• Task requirements: The data must be returned in full and exactly as given.

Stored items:
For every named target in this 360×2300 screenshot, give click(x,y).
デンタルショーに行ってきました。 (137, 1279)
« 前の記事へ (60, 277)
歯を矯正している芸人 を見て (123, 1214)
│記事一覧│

• Response area:
For every named target in this 360×2300 screenshot, give click(x,y).
デンタルショーに行ってきました。 (137, 1279)
« 前の記事へ (60, 277)
歯を矯正している芸人 を見て (123, 1214)
│記事一覧│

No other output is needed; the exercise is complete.